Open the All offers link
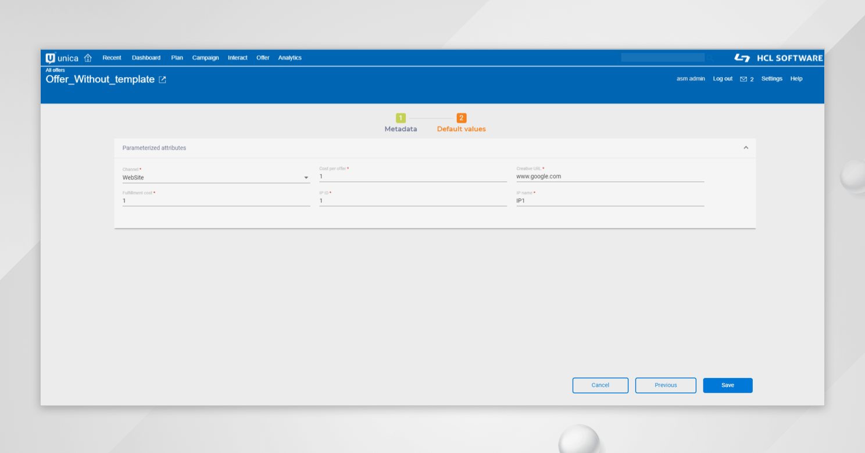This screenshot has height=453, width=865. pos(54,70)
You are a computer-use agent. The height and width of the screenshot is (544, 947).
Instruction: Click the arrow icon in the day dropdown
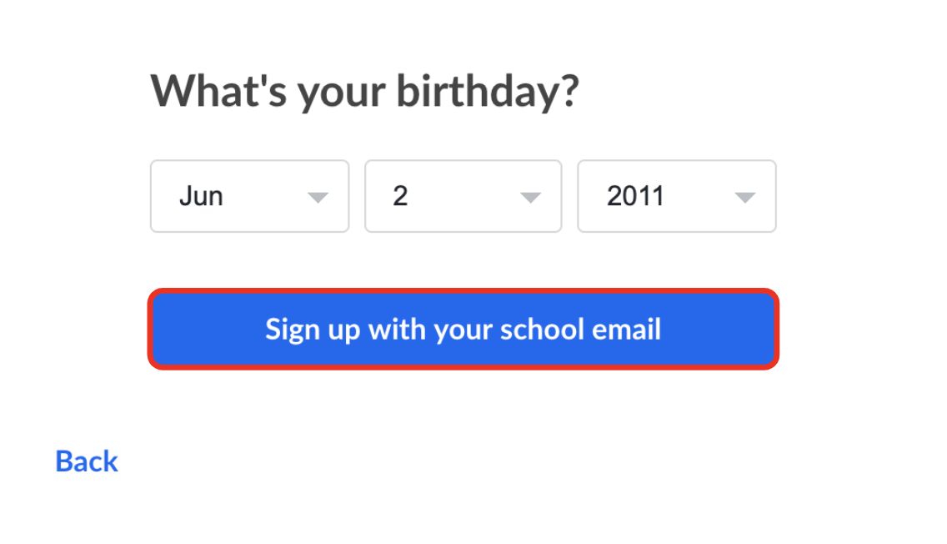(531, 198)
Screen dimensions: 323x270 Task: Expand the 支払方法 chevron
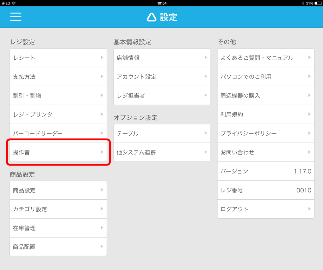[102, 76]
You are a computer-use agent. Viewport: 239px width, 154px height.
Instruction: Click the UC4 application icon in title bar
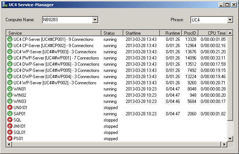(4, 5)
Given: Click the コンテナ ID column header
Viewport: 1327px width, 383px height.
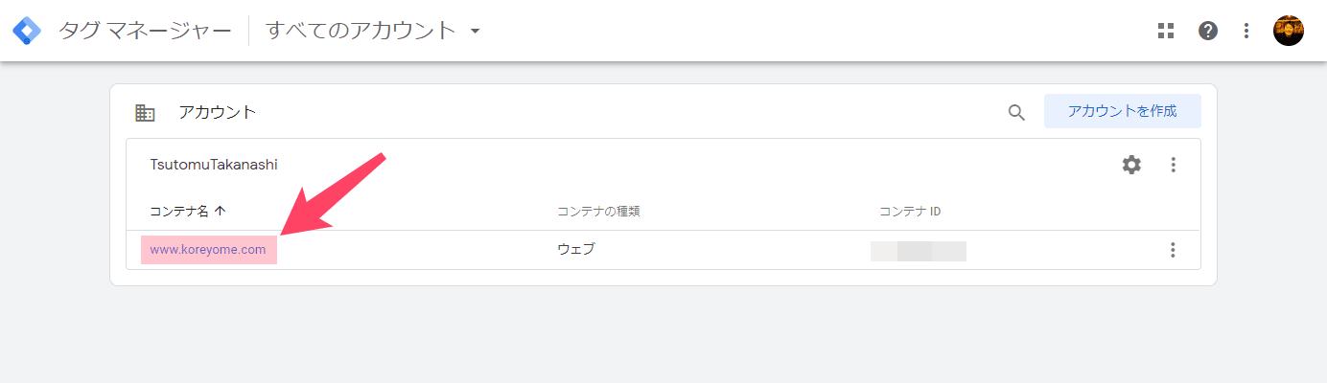Looking at the screenshot, I should (x=910, y=211).
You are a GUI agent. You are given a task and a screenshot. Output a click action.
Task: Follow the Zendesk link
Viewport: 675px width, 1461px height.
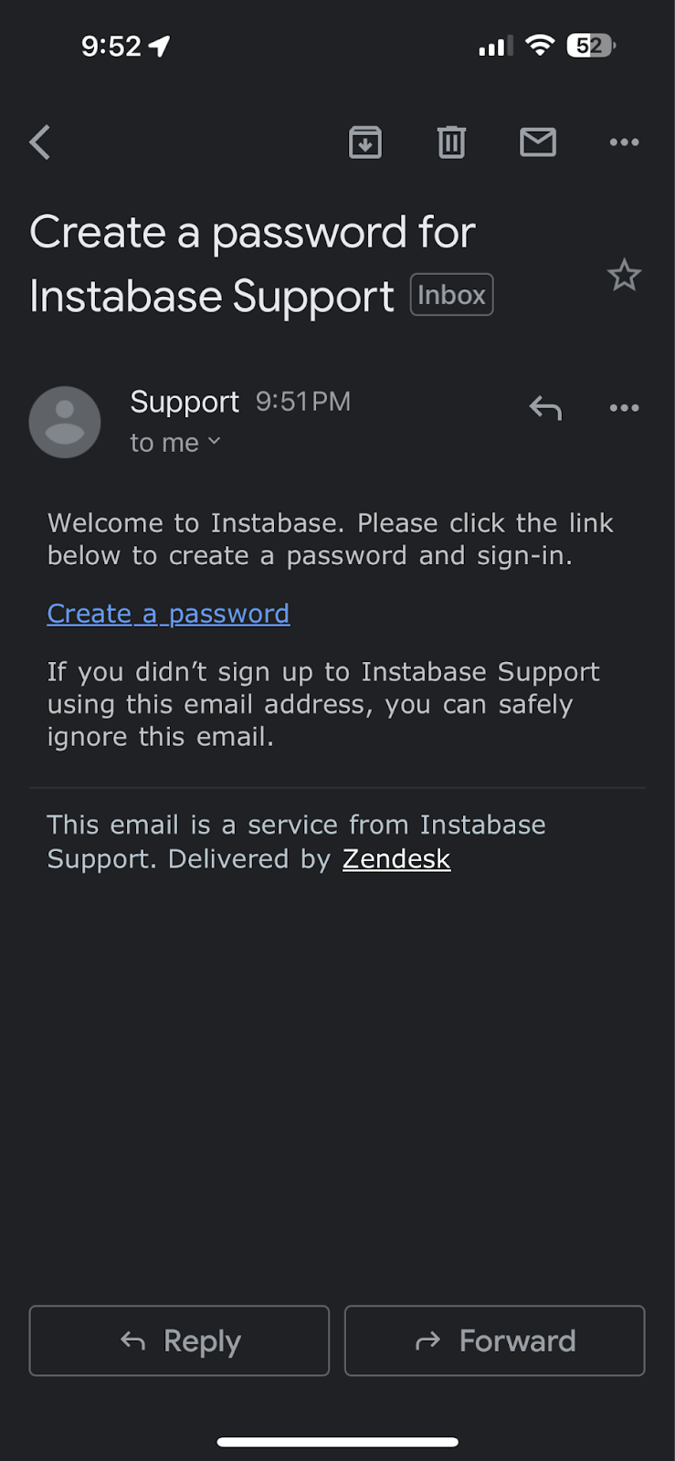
+-------+
> **WHAT IS BEING ASKED**
Hand back all the entries exactly, leaving out the pictures.

> **ANSWER SPACE**
Open the All offers link
This screenshot has height=453, width=865. pos(54,70)
You are a computer-use agent. The height and width of the screenshot is (544, 947).
Instruction: Click the arrow icon in the day dropdown
(531, 198)
Screen dimensions: 323x270 Task: Expand the 支払方法 chevron
[102, 76]
You are a computer-use agent. Viewport: 239px width, 154px height.
Instruction: Click the UC4 application icon in title bar
(4, 5)
Given: Click the コンテナ ID column header
Viewport: 1327px width, 383px height.
Looking at the screenshot, I should (x=910, y=211).
You are a GUI agent. You are given a task and a screenshot. Output a click action.
Task: Follow the Zendesk link
Viewport: 675px width, 1461px height.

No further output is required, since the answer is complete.